Exercise description >> Reproduce verbatim the stretch of lines from the one containing "At what (x,y)" through the end of the records, and omit the pictures from your answer.

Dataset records

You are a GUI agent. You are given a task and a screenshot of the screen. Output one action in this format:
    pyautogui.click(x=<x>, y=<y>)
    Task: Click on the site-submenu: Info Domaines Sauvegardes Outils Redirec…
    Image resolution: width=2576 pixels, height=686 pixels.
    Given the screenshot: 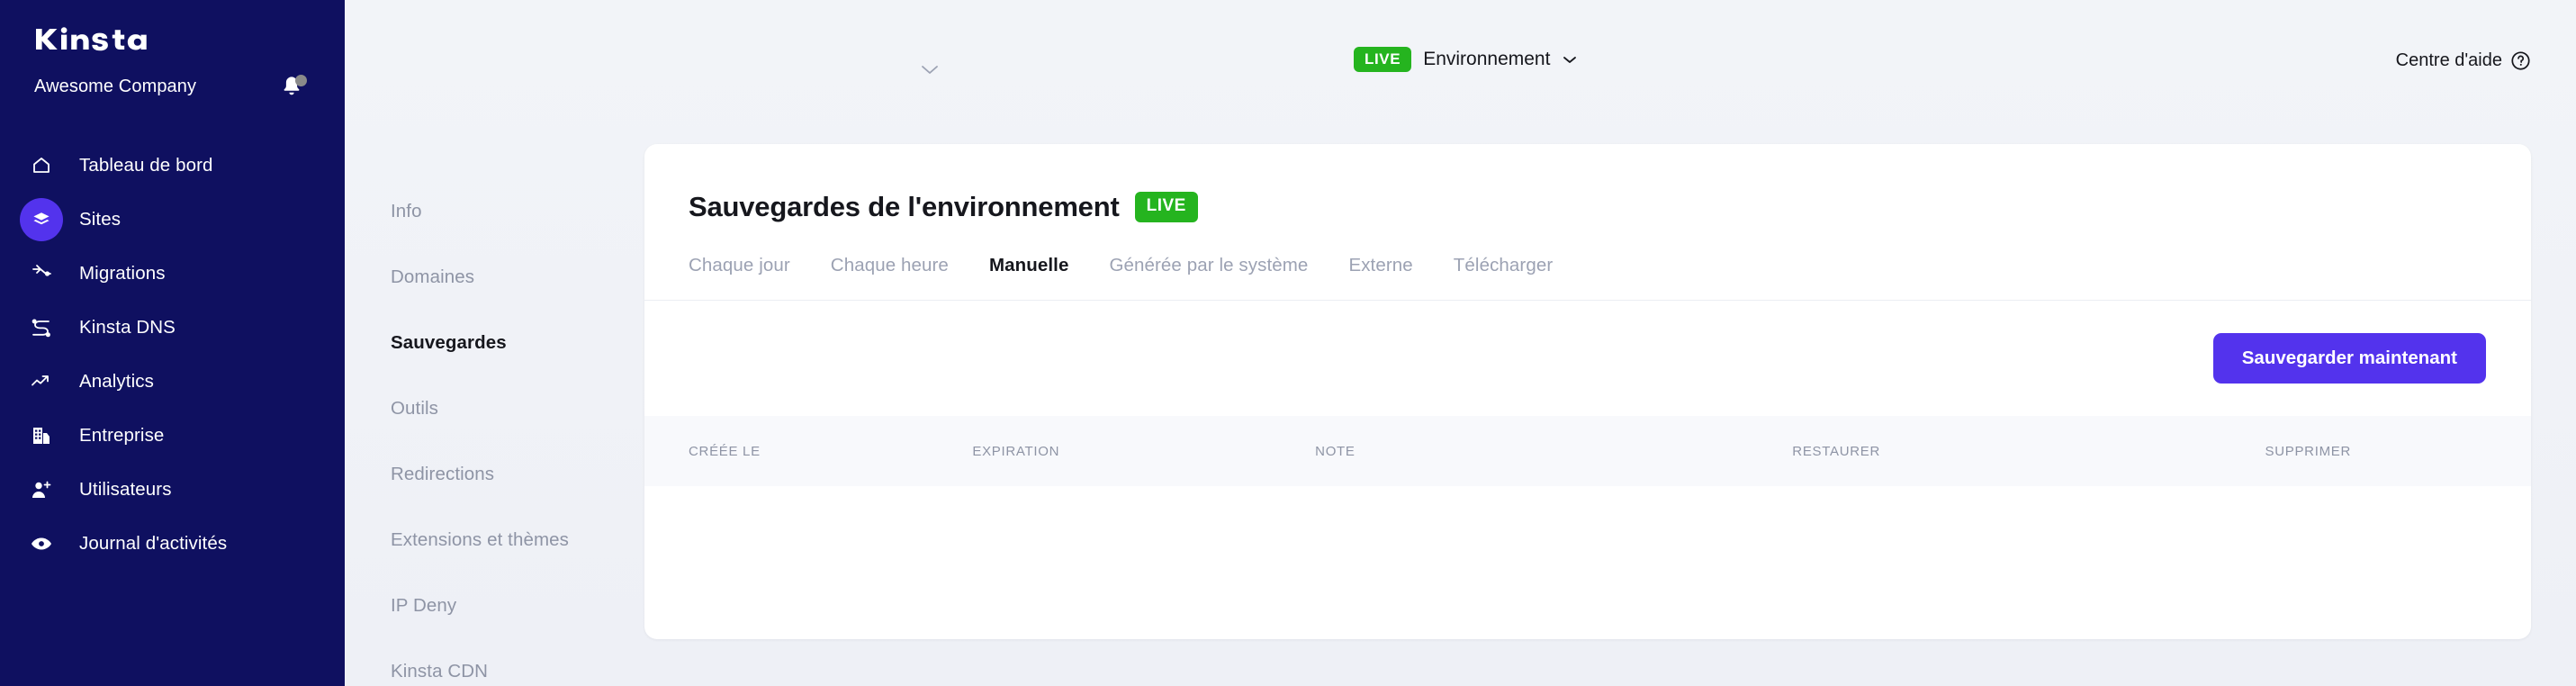 What is the action you would take?
    pyautogui.click(x=494, y=343)
    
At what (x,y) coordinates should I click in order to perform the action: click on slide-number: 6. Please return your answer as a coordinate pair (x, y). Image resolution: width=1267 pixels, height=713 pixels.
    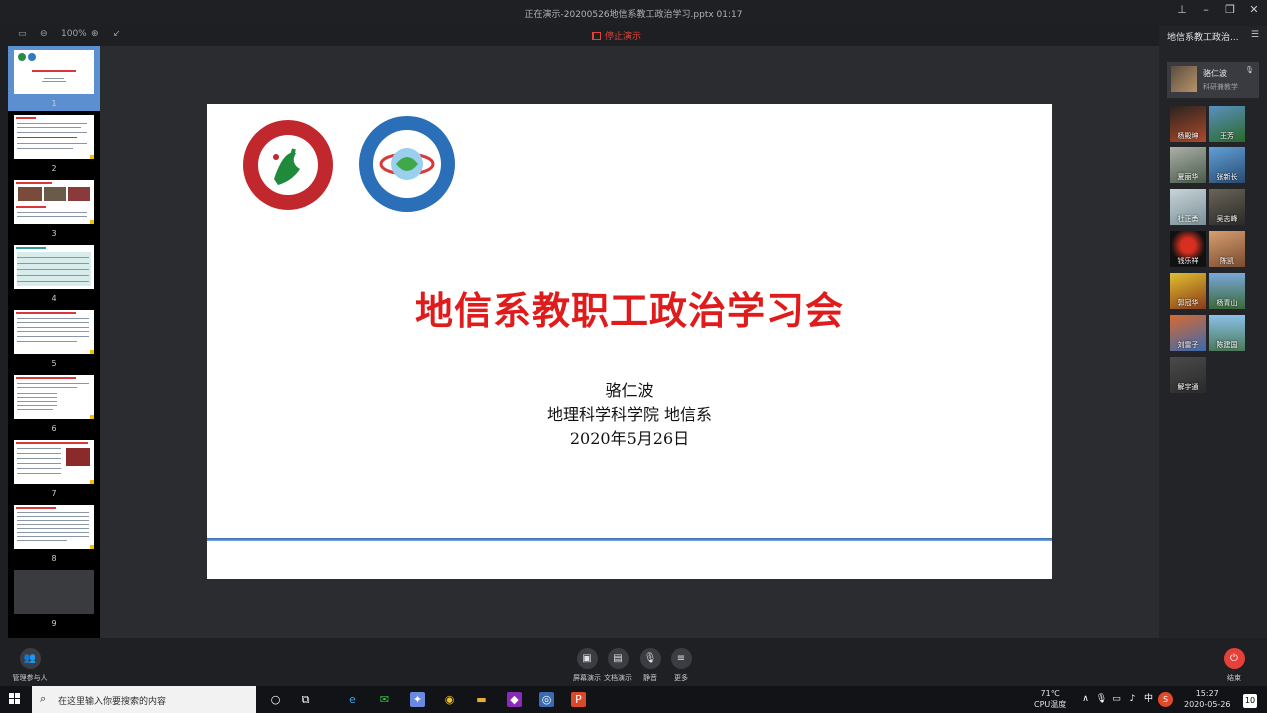
    Looking at the image, I should click on (54, 428).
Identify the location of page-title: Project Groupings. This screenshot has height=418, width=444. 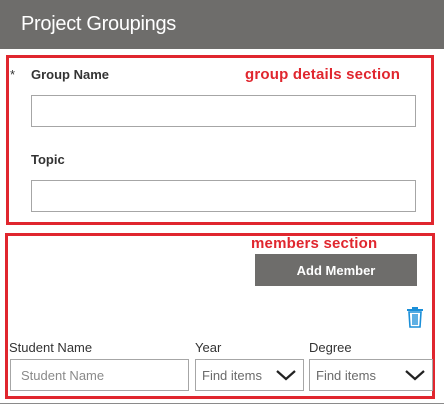
(98, 24).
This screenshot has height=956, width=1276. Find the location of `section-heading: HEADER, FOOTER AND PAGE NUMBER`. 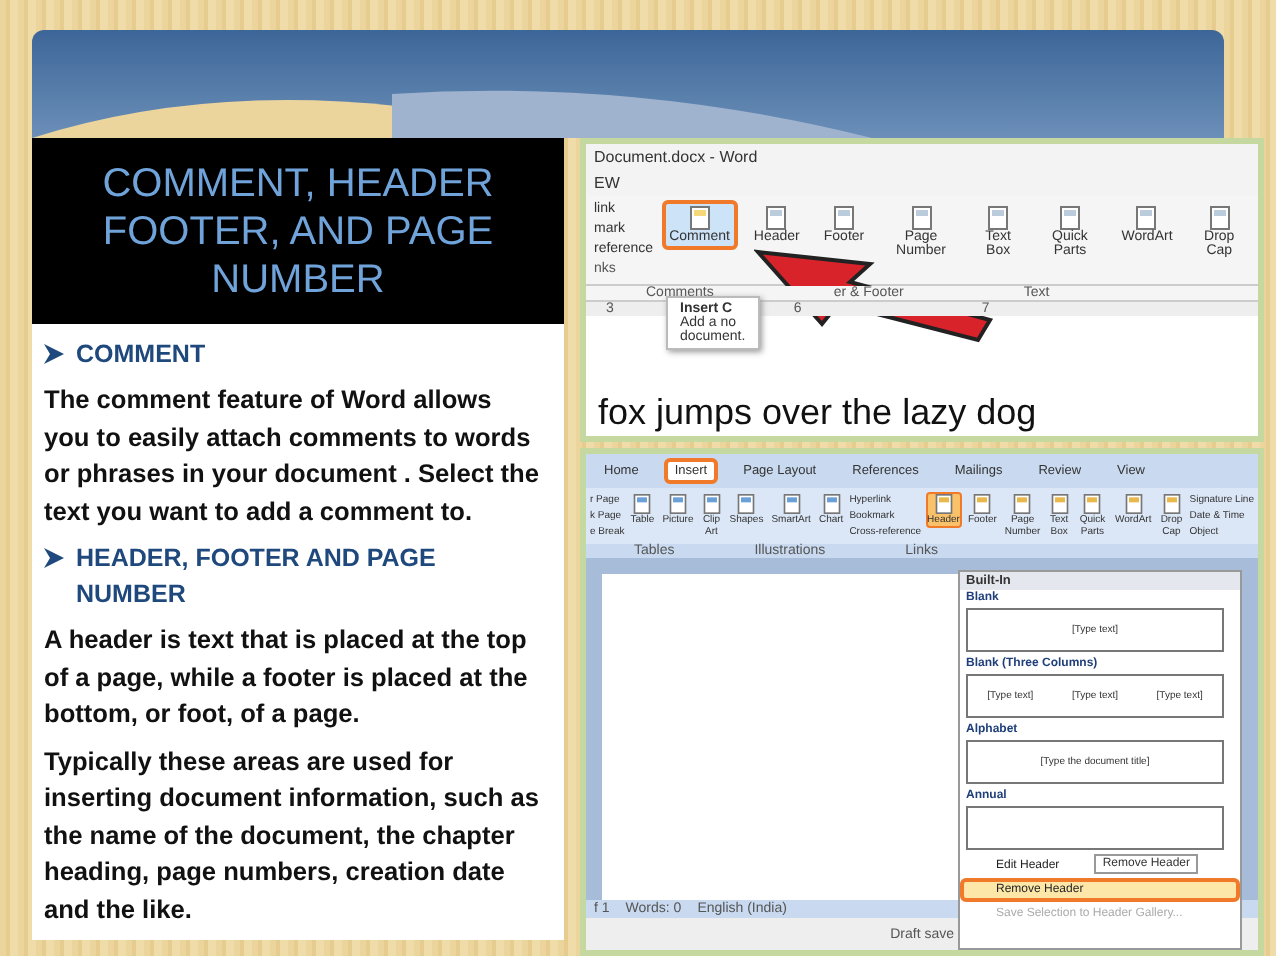

section-heading: HEADER, FOOTER AND PAGE NUMBER is located at coordinates (257, 577).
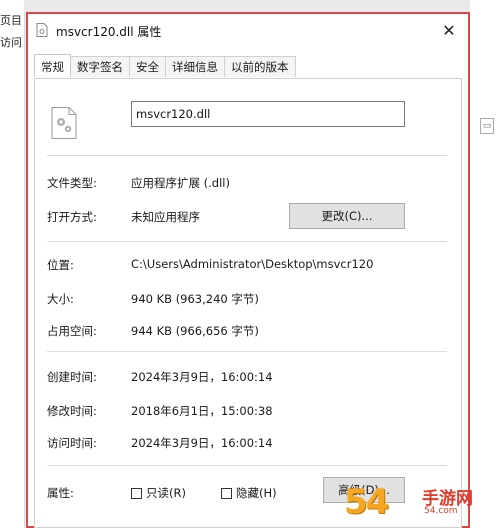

Result >>
At what (x,y) coordinates should I click in order to perform the action: click on slide-number: 6. Please return your answer as a coordinate pair (x, y). Image resolution: width=1267 pixels, height=713 pixels.
    Looking at the image, I should click on (54, 428).
Identify the location of page-title: Project Groupings. This screenshot has height=418, width=444. 
(98, 24).
This screenshot has height=956, width=1276. Find the location of `section-heading: HEADER, FOOTER AND PAGE NUMBER`. 

section-heading: HEADER, FOOTER AND PAGE NUMBER is located at coordinates (257, 577).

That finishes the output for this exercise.